While she prides herself on making bold decisions, Ungvari — who does her buying in New York, Las Vegas, Milan and Paris — isn’t always willing to gamble on emerging talent.
“I’m young and I want to support young designers, but a lot of them start out really expensive. And they don’t have a name, so the customer doesn’t understand what they’re paying for. So right now, it’s a little too risky for me.”
Still, the footwear fanatic — she owns close to 500 pairs and has a separate room at home for her collection — is always on the hunt for the next big star. “Nicholas Kirkwood is one of my favorites. His shoes are brilliant; they’re art pieces,” she gushed.
But high fashion doesn’t necessarily mean high prices, according to Ungvari.
“With the euro the way that it is, we’re really trying to have a [selection] of shoes that aren’t so expensive,” she said. “When I started out in 1998, I would never dare put a made-in-China shoe in my store. Now, the quality has gotten so much better.”
Report Signature and Dolce Vita are two affordable, trend-right lines that are selling briskly at Diavolina, especially among younger consumers. “The younger girls who come to [Robertson], their parents won’t let them buy shoes that are $700,” she said. “But they can buy these lines.”
Ungvari is also finding that many of her upscale customers are snapping up the less-pricey collections. “For my girls who really are label whores, they’ll buy the Dolce Vita sandal as an add-on to the $700 Givenchy shoe.”
The retailer has also been beefing up her non-footwear assortment.
While shoes still get a prime spot in the front of the store, apparel and accessories also occupy a large part of the bright, elegant selling space, which evokes a living room-like feel with leopard-print carpeting and plush white couches.
Ungvari said her high-low formula works well with apparel, too. Trendy denim lines such as J Brand, Ksubi and Grey Ant are merchandised alongside dresses from Phillip Lim, Alexander Wang and Vivienne Westwood.
Though the retailer said she is finding success with her revamped product mix, she acknowledged that business is challenging due to the weak economy. “We have some really good days and some really bad days,” Ungvari said.
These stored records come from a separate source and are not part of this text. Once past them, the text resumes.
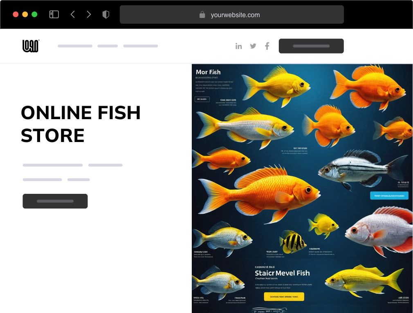Click the dark call-to-action button top right

311,46
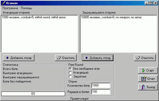Select the 1000 человек attacking unit entry
The image size is (159, 101).
pos(34,17)
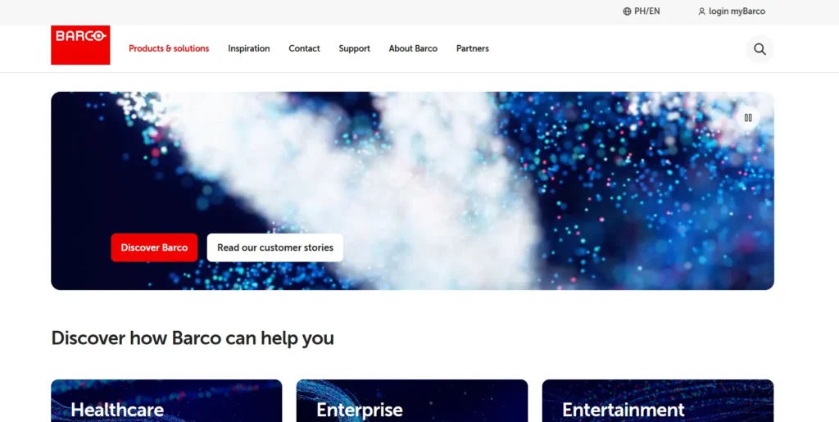Screen dimensions: 839x422
Task: Go to Contact page
Action: click(x=305, y=48)

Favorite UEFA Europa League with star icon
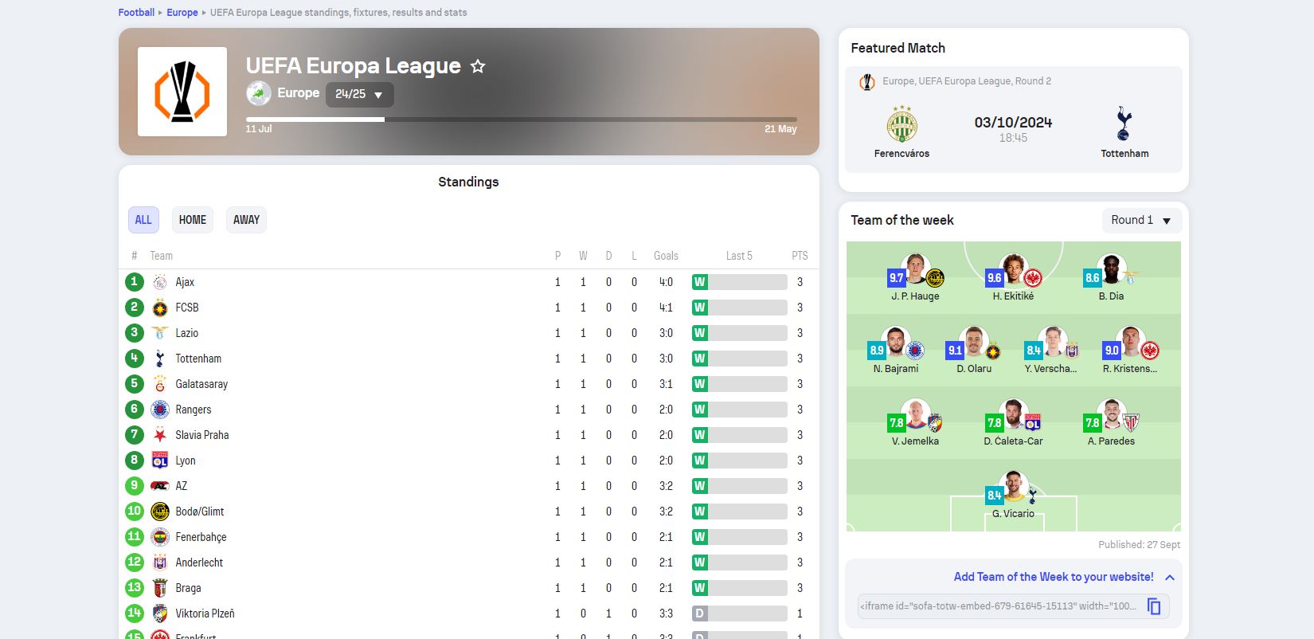point(478,66)
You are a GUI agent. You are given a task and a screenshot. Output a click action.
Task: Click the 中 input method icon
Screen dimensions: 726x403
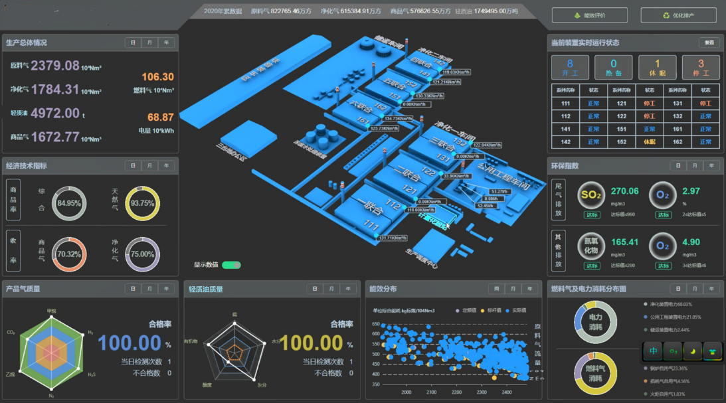click(654, 350)
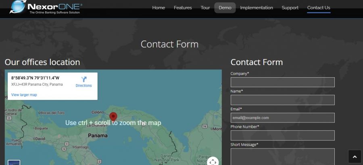Click the "View larger map" link
The width and height of the screenshot is (363, 165).
coord(24,95)
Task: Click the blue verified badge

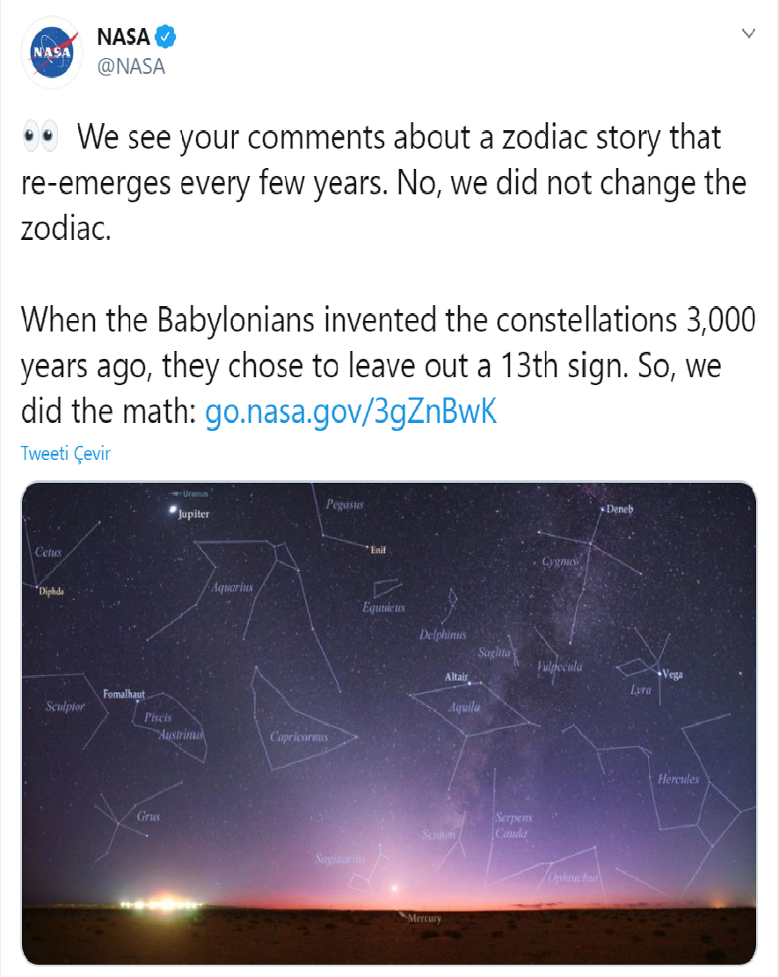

Competition from nearby department stores — which have been highly promotional this year — is also a worry for Ungvari. “We obviously don’t get the foot traffic they get, or the discounts they get from vendors,” she said. “It’s hard to compete with someone so big and so massive with such a large clientele.”
While Ungvari is clearly grappling with the challenges of being an independent in today’s climate, she remains upbeat about the future.
“With Bush getting out of office and hopefully the economy getting better, I’m hoping [things will improve],” she said. “There’s a light at the end of the tunnel.”